En definitiva, encontrar cuál es el espacio, en términos de tiempo y esfuerzo, dedicado al proceso de mediación: si el espacio temporal asignado a la mediación es muy corto se corre el riesgo de desarrollar una pantomima mediatizada. Pero si se magnifica el proceso de participación, las decisiones corren el riesgo de eternizarse.
El uso de la ciudad es la ciudad misma, su contenido la define, y éste ha de ser consensuado y negociado. Pero sin proyecto urbano, sin diseño de excelencia, nos dejamos por el camino lo mejor de una disciplina, la arquitectónica, que si bien ha quedado malparada, después de la crisis inmobiliaria y financiera, se hace necesaria para traducir deseos y dar la mejor forma posible a nuestros escenarios de convivencia.

• • •

→ **LISTA DE TAREAS**
a: Resume el párrafo del texto que comienza con "El uso de la ciudad" y conserva sus ideas principales.
b: Reescribe el fragmento del texto que empieza con "En definitiva, encontrar" y sigue hasta "escenarios de convivencia.". Pon "negociación" en lugar de "mediación".

→ **INFORMACIÓN DADA**
• • •

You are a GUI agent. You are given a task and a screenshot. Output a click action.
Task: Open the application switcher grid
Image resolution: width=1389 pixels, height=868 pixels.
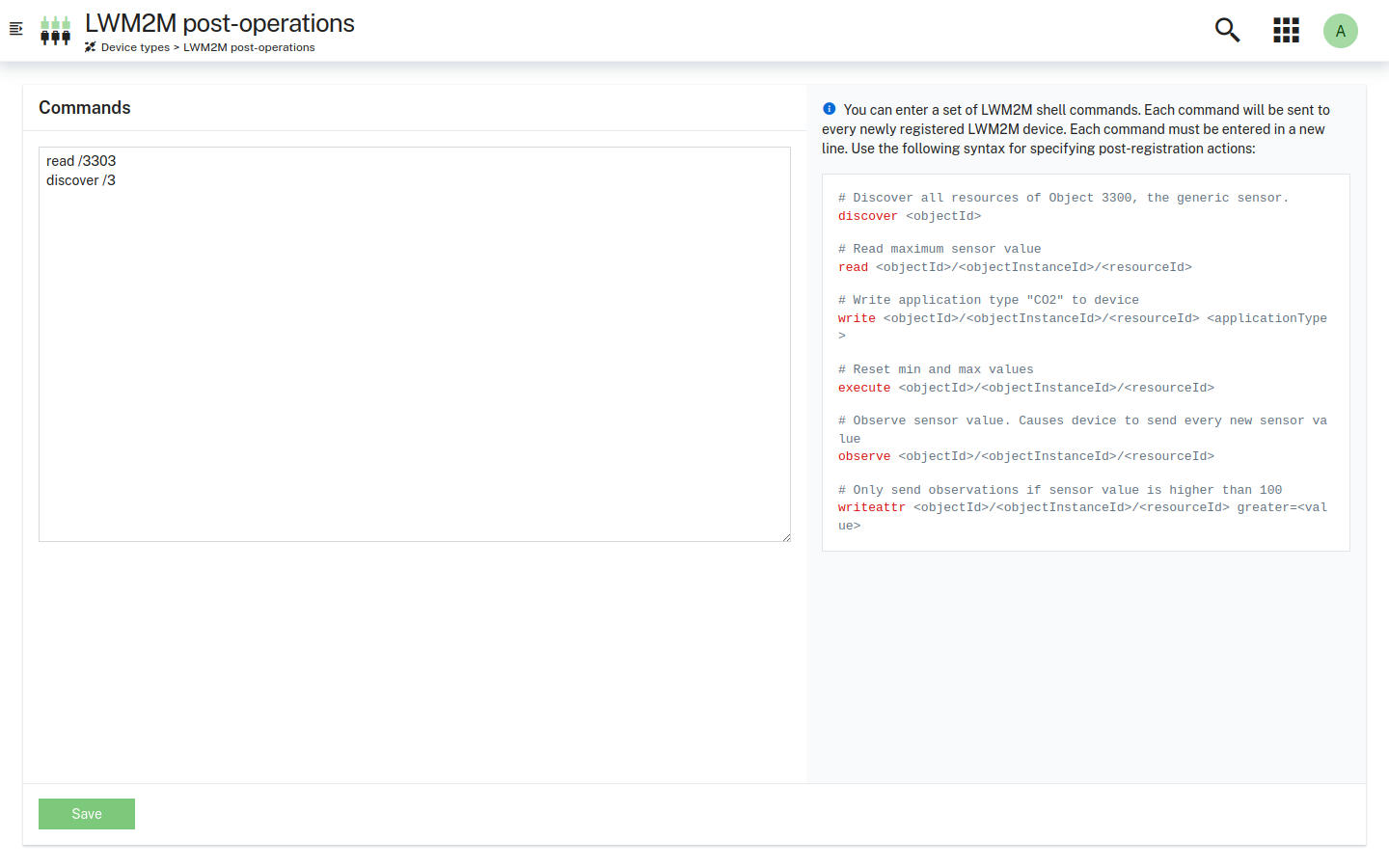[1286, 30]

• • •

→ **RESPUESTAS POR PUNTO**
a: El uso de la ciudad es la ciudad misma: su contenido la define y debe consensuarse y negociarse. Sin embargo, sin proyecto urbano ni diseño de excelencia se pierde lo mejor de la arquitectura. Esta disciplina quedó malparada tras la crisis inmobiliaria y financiera, pero es necesaria para traducir deseos y dar la mejor forma posible a los escenarios de convivencia.

b:
En definitiva, encontrar cuál es el espacio, en términos de tiempo y esfuerzo, dedicado al proceso de negociación: si el espacio temporal asignado a la negociación es muy corto se corre el riesgo de desarrollar una pantomima mediatizada. Pero si se magnifica el proceso de participación, las decisiones corren el riesgo de eternizarse.
El uso de la ciudad es la ciudad misma, su contenido la define, y éste ha de ser consensuado y negociado. Pero sin proyecto urbano, sin diseño de excelencia, nos dejamos por el camino lo mejor de una disciplina, la arquitectónica, que si bien ha quedado malparada, después de la crisis inmobiliaria y financiera, se hace necesaria para traducir deseos y dar la mejor forma posible a nuestros escenarios de convivencia.